The AI decided that two results were filtered and I only get two cartoons back…but they are as described (girl 1 has four hands though)
A lot more prompting of photo studio, real women, professional photograph, to get one image back from Bing…
It’s still not great at scene composition. The left girl is not rendered as “short.”
Might have to drop your individual characters into Photoshop for a final composition. The more words you input, just the more confusion is possible. A multi-line bullet-point list, brackets, or other semantics could group them, but then it is still like you say. I get my three anamatronic artists all wearing glasses.
Perhaps “full-body photograph” to avoid portraits also cues this lifeless style.
That’s better than most of my 3-person images come out, but that might be because I’m also trying to depict an action as well, allowing room for muddying the waters.
If I were able to just generate the characters in one prompt and, then, reference that exact image seed for it to use in generating an action in the next image generation, I wonder how good it would be at taking those same 3 characters and then depicting them in the action.
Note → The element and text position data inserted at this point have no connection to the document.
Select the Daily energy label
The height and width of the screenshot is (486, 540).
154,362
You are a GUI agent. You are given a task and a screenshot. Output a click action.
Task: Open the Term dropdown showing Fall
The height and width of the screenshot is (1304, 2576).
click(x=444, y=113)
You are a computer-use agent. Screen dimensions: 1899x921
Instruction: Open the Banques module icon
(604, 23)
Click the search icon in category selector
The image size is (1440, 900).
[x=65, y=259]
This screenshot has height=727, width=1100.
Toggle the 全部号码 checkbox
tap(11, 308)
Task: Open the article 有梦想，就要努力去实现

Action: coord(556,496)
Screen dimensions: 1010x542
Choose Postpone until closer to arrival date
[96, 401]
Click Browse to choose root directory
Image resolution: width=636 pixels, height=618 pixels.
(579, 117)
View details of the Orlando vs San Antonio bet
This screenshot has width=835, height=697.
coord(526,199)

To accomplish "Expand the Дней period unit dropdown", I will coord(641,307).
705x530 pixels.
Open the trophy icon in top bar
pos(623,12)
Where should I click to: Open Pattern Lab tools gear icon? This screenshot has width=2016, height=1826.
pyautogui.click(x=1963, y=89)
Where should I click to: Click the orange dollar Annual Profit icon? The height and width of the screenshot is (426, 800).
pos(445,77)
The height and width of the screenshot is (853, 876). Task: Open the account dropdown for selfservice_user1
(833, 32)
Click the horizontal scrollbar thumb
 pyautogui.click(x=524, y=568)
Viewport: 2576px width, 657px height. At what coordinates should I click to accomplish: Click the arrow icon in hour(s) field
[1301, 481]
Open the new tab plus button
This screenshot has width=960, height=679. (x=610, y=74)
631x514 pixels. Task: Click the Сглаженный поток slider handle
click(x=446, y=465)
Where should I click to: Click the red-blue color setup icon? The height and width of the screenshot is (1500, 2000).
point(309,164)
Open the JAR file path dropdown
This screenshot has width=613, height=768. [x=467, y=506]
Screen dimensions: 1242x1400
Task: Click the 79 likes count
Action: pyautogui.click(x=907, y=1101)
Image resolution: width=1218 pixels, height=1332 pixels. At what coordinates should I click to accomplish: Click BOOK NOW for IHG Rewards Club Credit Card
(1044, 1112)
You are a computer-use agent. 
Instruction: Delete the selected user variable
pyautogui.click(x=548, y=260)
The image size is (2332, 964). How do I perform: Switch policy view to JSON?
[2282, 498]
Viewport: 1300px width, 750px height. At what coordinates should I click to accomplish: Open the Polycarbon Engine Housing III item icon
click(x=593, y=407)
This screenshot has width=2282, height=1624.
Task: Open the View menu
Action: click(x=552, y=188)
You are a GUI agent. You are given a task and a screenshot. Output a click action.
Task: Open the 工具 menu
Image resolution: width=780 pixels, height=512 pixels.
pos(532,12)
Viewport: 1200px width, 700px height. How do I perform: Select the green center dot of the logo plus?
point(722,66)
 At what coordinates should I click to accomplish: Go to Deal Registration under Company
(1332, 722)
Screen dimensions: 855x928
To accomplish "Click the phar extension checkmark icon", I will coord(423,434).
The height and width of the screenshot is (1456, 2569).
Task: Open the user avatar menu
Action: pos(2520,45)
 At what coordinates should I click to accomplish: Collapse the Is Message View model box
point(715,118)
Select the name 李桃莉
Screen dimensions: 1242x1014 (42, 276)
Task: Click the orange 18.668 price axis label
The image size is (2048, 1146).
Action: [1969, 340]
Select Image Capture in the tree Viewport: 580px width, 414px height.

Alas, I can’t really get consistency in subsequent prompts without constantly re-explaining how the characters should look. Would be a game changer for, say, adding illustrations to each chapter of a book you’re writing.
I think this is so cool as is, yet there’s lots of possibly untapped territory.
I had a brainwave, but the results are worth the two cents paid - use the edits endpoint, and have the AI “extend image to include two more girls”.
It is sufficient to say that the API’s image engine is poor…
Yeah in general it’s diminishing returns once you get to more than about 2 characters. 3 characters leaves you with a conundrum where too much detail on each will get character traits muddled/combined, too little detail will give you something pretty generic and lifeless.
Out of curiosity I generated 3 characters who at least vaguely resembled my intent, and I then said “OK, now take the characters in image #3 and add a 4th character” and the most often result was one of the original 3 being discarded in favor of the new character (and the original characters still there of course look slightly different from the base image, although to be fair they were close).
I did get it to generate a decent looking 4-person band but only when I didn’t describe any individual member, I just asked for a 4-person rock band. In terms of specific depictions think 3 is probably the most it can “focus” on at one time but even that is a stretch.